This is new...
And now I can add to it. Thanks to the wonders of wireless routers, which now largely blanket my department and much of my campus in juicy broadband, I am actually blogging while administering a test to my undergraduates. No, seriously.
It's an interesting experience, actually. I'm about four feet away from the front row- specifically, from my student Jeanne* who appears to be feeling the strain, but is not freaking out. I'm pleased because she's quite studious and doesn't need to freak out. This is in stark contrast to Margaret over yonder, who is plenty bright but, apparently, refuses to study or attend class. Obviously, this calls her brightness into question, I know.

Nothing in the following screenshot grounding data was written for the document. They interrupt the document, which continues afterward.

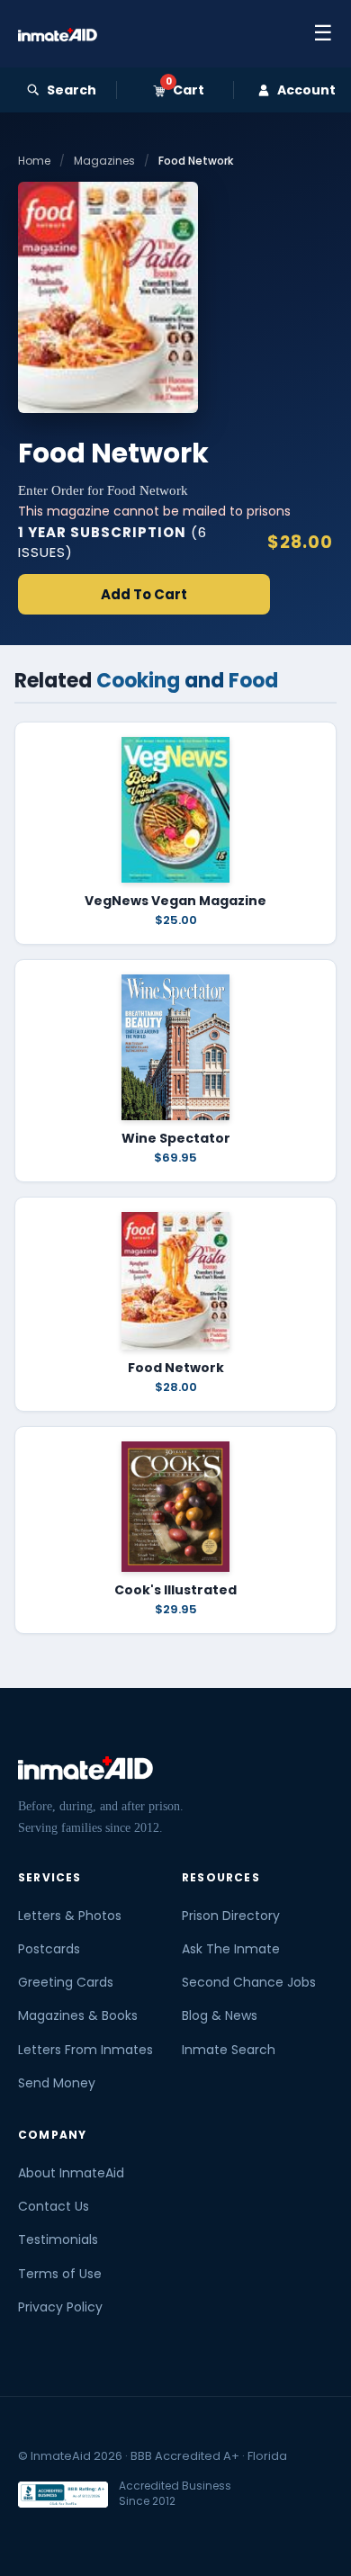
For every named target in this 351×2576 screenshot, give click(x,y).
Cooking (138, 681)
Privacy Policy (60, 2307)
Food (253, 681)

This is always an interesting time for me and my students. On the one hand, tests are usually times when I can get random things accomplished that don't require my full attention- you know like blogging. This is somewhat relaxing for me. On the other hand, while my students generally seem to find me to be approachable and friendly, they often describe my tests as being less pleasant experiences. As a result, they get anxious and, seeing as how I can sense that, it makes me a little anxious too. I usually spend the class period half out of my mind with worry that I made it too easy, or too hard, or too complex, or too long, or even that it's littered with typos. So, really, testing is an ordeal for us all. For my students it begins days before the exam and finishes in class. For me, it begins during the exam and ends days later when I finish grading. And ironically, despite all of the conflict between instructors and students, we really do go through the same agony around test time.
I joke about undergrads from time to time... sometimes harshly... but the truth is, I really like my students. Guys, if any of you ever read this, please know that a lot of your instructors (including me) really like you. Some classes we may even love. We often sweat bullets watching you trying to answer questions and feel miserable when we see you answering the wrong thing.
Hang in there. We're on your side, even if it doesn't always seem like it.
* Names changed to protect the innocent.